RECORD EXTRACTS:
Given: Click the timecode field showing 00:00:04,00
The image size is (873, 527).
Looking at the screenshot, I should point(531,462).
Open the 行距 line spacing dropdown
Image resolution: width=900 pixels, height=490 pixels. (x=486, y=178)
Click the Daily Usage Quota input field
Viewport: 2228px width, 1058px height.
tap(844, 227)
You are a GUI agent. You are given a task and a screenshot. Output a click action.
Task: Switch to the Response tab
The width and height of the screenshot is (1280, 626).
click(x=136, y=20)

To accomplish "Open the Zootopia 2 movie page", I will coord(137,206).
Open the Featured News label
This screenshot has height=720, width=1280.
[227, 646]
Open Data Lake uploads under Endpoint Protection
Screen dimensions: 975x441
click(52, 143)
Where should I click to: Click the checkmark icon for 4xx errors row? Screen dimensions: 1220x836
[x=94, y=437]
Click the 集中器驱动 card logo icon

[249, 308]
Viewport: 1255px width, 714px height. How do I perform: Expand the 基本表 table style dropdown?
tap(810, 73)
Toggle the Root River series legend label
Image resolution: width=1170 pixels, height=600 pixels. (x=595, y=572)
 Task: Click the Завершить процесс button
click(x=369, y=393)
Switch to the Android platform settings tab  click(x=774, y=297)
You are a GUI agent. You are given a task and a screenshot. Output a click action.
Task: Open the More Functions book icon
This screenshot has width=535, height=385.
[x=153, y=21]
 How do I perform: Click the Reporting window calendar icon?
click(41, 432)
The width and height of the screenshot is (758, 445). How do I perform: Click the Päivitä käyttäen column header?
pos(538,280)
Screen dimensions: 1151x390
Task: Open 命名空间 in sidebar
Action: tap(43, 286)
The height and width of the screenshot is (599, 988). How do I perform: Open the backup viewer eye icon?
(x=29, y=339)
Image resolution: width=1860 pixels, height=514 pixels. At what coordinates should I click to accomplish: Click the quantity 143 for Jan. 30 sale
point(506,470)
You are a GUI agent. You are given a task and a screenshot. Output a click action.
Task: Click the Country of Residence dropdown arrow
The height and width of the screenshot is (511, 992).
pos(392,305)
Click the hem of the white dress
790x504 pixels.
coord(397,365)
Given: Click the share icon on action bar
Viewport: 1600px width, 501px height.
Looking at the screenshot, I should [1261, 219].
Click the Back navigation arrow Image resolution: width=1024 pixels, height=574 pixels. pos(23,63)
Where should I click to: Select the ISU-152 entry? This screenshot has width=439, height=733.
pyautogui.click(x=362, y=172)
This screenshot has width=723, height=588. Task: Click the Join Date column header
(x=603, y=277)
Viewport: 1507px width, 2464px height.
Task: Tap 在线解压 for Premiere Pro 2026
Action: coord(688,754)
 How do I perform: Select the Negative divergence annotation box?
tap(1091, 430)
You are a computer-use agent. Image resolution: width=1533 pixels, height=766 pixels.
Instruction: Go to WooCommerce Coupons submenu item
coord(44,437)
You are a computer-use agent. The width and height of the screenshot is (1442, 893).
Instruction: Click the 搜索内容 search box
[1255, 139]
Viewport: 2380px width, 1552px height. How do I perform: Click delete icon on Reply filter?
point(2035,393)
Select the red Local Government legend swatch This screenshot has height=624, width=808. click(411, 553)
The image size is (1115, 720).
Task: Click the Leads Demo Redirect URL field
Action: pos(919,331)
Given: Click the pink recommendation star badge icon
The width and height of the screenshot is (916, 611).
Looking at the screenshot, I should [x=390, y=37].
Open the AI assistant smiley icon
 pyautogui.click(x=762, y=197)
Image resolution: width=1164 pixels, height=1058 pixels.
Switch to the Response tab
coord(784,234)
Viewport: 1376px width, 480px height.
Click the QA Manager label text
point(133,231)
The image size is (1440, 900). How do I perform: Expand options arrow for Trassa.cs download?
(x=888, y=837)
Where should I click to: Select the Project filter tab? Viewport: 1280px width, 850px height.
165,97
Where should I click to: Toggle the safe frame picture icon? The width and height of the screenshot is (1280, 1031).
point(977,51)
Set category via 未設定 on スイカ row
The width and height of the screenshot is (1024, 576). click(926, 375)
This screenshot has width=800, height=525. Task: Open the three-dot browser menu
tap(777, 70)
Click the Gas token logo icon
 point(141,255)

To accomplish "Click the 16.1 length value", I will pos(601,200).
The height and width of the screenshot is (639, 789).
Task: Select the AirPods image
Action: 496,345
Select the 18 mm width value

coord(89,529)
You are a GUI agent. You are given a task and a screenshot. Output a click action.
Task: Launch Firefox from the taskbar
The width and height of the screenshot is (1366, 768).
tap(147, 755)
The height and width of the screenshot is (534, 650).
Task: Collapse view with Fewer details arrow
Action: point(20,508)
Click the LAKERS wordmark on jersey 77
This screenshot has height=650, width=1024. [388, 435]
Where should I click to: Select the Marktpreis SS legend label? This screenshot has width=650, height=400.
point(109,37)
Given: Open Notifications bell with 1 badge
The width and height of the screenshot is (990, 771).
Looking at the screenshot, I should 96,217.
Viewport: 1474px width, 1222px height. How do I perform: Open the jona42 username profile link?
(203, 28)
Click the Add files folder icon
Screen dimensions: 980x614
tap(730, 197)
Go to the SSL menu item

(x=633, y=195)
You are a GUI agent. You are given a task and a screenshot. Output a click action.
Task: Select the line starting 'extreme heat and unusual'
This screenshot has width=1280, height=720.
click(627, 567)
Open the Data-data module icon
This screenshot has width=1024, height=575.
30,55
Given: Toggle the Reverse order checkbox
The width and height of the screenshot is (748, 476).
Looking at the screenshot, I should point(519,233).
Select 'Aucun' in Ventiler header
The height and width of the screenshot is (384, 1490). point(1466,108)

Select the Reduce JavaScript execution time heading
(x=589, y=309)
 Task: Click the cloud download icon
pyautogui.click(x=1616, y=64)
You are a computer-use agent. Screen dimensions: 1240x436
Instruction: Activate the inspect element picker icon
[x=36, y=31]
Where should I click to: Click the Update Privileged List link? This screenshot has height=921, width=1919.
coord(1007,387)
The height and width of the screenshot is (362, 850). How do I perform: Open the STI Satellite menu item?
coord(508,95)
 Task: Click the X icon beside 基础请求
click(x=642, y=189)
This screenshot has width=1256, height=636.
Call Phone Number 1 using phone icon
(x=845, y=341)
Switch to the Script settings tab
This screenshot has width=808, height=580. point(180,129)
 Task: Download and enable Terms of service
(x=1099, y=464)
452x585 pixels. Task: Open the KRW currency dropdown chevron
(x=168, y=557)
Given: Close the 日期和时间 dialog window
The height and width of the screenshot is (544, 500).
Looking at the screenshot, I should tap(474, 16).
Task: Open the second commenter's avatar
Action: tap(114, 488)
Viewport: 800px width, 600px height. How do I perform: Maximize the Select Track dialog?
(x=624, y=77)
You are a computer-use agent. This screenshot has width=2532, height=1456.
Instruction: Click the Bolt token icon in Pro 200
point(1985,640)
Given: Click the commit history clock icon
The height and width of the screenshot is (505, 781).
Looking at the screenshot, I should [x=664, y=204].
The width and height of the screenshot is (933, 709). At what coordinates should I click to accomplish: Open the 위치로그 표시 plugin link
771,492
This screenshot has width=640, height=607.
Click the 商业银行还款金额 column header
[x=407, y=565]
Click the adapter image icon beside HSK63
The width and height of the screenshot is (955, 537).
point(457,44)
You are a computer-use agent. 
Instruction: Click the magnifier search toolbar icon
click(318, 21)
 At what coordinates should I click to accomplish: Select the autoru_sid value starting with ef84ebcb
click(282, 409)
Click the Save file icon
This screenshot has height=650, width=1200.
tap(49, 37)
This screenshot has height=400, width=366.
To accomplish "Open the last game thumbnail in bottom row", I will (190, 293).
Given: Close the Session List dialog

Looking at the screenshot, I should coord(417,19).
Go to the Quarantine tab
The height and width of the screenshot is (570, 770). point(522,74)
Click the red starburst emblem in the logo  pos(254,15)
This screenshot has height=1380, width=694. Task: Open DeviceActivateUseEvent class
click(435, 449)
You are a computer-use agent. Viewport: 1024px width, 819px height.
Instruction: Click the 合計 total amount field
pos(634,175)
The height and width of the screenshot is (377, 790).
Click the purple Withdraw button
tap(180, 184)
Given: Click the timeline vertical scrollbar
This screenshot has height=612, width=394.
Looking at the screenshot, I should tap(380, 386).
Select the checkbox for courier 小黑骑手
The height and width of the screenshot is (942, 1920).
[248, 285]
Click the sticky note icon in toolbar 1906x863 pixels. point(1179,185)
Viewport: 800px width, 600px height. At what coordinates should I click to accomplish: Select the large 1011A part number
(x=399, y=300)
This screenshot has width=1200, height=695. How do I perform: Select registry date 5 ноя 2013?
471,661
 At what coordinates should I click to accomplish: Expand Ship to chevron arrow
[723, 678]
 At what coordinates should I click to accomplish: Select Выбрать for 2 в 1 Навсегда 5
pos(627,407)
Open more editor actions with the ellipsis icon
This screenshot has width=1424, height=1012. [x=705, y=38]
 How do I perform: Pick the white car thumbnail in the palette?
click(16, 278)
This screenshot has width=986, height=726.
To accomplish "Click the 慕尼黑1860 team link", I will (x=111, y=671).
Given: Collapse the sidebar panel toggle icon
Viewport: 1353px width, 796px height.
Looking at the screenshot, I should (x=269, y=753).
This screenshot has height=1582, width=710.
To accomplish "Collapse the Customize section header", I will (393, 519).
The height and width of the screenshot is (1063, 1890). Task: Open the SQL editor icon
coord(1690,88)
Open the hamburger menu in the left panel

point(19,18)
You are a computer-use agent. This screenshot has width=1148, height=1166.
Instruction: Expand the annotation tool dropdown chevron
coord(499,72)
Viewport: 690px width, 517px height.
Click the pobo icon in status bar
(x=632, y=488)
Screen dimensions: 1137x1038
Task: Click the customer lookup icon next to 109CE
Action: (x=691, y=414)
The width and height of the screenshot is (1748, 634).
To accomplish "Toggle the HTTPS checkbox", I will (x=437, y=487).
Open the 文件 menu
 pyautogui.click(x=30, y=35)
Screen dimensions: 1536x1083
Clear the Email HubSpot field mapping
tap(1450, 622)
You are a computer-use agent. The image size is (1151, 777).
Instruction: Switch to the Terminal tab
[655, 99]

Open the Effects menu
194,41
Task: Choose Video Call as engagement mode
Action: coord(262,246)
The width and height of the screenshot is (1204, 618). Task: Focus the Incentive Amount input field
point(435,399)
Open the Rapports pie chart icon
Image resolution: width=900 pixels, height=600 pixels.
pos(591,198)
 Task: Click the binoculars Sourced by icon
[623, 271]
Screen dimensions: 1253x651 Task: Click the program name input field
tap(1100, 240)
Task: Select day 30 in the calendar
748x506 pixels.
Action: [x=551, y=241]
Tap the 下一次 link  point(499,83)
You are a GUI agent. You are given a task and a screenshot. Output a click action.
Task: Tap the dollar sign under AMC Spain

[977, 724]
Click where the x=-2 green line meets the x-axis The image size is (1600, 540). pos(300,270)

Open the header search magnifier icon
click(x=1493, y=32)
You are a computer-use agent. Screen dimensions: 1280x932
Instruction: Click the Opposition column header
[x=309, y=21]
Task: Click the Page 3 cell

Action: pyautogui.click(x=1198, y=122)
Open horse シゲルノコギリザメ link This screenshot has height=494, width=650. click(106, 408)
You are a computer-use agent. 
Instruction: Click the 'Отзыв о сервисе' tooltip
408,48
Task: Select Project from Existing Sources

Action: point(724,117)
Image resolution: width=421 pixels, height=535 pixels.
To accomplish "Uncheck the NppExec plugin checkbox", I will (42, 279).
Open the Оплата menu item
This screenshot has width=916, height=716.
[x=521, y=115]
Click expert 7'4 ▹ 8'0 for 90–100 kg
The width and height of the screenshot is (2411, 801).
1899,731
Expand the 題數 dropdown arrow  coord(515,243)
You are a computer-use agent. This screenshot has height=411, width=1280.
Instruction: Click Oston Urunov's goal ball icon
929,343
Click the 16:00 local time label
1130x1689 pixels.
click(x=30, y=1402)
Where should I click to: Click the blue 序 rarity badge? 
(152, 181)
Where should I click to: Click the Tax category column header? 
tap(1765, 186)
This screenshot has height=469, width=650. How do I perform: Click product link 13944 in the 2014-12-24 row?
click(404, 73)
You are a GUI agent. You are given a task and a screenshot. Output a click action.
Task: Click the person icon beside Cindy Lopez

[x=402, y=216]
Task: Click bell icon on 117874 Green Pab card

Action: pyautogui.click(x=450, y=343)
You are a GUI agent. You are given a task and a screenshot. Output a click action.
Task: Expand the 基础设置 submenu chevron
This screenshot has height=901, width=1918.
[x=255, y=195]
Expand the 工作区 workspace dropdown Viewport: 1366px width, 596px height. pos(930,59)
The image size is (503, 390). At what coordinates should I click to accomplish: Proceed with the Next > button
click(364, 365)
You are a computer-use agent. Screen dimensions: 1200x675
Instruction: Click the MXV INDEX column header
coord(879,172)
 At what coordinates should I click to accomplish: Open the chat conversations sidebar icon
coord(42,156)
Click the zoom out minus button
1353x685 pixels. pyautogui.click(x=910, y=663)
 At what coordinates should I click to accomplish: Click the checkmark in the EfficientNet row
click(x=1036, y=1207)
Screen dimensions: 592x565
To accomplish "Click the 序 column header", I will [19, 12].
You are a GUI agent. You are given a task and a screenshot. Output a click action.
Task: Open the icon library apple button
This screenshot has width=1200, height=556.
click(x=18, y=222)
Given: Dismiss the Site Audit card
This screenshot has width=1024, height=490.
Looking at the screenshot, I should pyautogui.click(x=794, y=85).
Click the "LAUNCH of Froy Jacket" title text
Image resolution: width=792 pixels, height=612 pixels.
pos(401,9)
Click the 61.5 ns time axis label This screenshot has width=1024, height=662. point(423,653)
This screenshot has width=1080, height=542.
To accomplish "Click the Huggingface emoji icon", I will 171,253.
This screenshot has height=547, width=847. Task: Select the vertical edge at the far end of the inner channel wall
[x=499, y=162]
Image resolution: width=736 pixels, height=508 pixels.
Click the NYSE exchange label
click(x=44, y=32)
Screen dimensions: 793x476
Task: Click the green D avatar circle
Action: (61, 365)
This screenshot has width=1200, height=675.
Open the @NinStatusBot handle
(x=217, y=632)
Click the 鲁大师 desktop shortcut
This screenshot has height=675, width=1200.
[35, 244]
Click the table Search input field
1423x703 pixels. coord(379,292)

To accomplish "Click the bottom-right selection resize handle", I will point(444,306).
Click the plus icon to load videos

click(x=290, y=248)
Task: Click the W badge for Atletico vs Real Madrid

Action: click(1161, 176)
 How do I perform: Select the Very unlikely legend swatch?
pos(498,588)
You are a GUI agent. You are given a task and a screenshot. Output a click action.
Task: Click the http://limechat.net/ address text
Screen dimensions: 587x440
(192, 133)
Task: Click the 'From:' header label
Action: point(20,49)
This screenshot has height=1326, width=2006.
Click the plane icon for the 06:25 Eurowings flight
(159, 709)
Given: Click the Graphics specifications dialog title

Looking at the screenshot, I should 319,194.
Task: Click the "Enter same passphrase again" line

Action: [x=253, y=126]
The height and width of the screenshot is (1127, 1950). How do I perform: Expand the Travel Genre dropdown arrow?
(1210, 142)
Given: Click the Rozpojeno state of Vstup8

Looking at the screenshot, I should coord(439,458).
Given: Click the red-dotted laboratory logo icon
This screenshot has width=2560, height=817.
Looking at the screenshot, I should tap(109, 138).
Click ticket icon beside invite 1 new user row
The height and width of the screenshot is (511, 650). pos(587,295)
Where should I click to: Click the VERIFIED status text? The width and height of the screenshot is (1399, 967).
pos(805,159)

EXERCISE INSTRUCTIONS:
Scan the entries above for the word "Data" and collect each line holding it.

TASK OUTPUT:
Open Data Lake uploads under Endpoint Protection
Open the Data-data module icon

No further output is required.